We should be shutting our eyes to the real transaction if we were to hold that the unincumbered fee simple in the property was over in the company so that it became subject to the charge of the debenture-holders.

14. If Kutty and Rao, Ltd., purchased a certain property from Sayanas, Ltd., on the footing that it was subject to a charge in favour of the appellant and the consideration paid by Kutty and Rao, Ltd., represented only the equity of redemption then it would be not only be shutting our eyes but also perpetrating an injustice if we were to hold that the creditors of Kutty and Rao, Ltd., would have the benefit of the purchased property free of the charge subject to which it was purchased simply because Kutty and Rao, Ltd., failed to do their duty laid on them under Section 127(1) of the Act. If it were necessary to decide this case on the footing that Kutty and Rao, Ltd., purchased the property over which the appellant held a charge then it would have been necessary to go into the facts to ascertain what exactly was purchased and subject to what terms and conditions.

15. But in our opinion this appeal can be disposed of on a short ground. From the records it appears that Kutty and Rao, Ltd., took over the entire assets and liabilities of Sayanas, Ltd., by the transactions referred to earlier on in this judgment. It was because of this fact that though it was only Kutty and Rao, Ltd., which went into liquidation the creditors of Sayanas, Ltd., were also permitted to file their claims before the Official Liquidator. In paragraph 5 of the affidavit filed on behalf of the appellant it is stated that in the winding up proceedings the creditors of Sayanas, Ltd., had also been directed to file their claims relating to the respective amounts due to them. The Judgment of Balakrishna Iyer, J., dated nth March, 1957, in Application No. 2799 of 1956 is based on this assumption. He inter alia stated:

As I read the documents, there has been a transfer of the entirety of the assets and liabilities of Sayanas, Ltd., to Kutty and Rao (Engineers), Ltd.
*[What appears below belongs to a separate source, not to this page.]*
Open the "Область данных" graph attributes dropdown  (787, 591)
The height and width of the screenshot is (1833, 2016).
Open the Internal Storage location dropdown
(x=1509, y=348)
The learned Judge, therefore, held that the Official Liquidator would be entitled to collect all the moneys due and payable to Sayanas, Ltd. It follows that on and after the date of such transfer the appellant must be deemed to be a creditor of Kutty and Rao, Ltd., and Kutty and Rao, Ltd., is in liquidation. The appellant, cannot, therefore, rely on his unregistered charge as against the other creditors of Kutty and Rao, Ltd., who would include also the other creditors of Sayanas, Ltd. This flows from the provisions of Section 125(1) read without giving any extended definition to the word ' created '. It follows that the claim of the appellant to be recognised as a secured creditor was rightly rejected by the Official Liquidator and by the learned Judge.

16. The appeal fails and is dismissed but in the circumstances, there will be no order as to costs.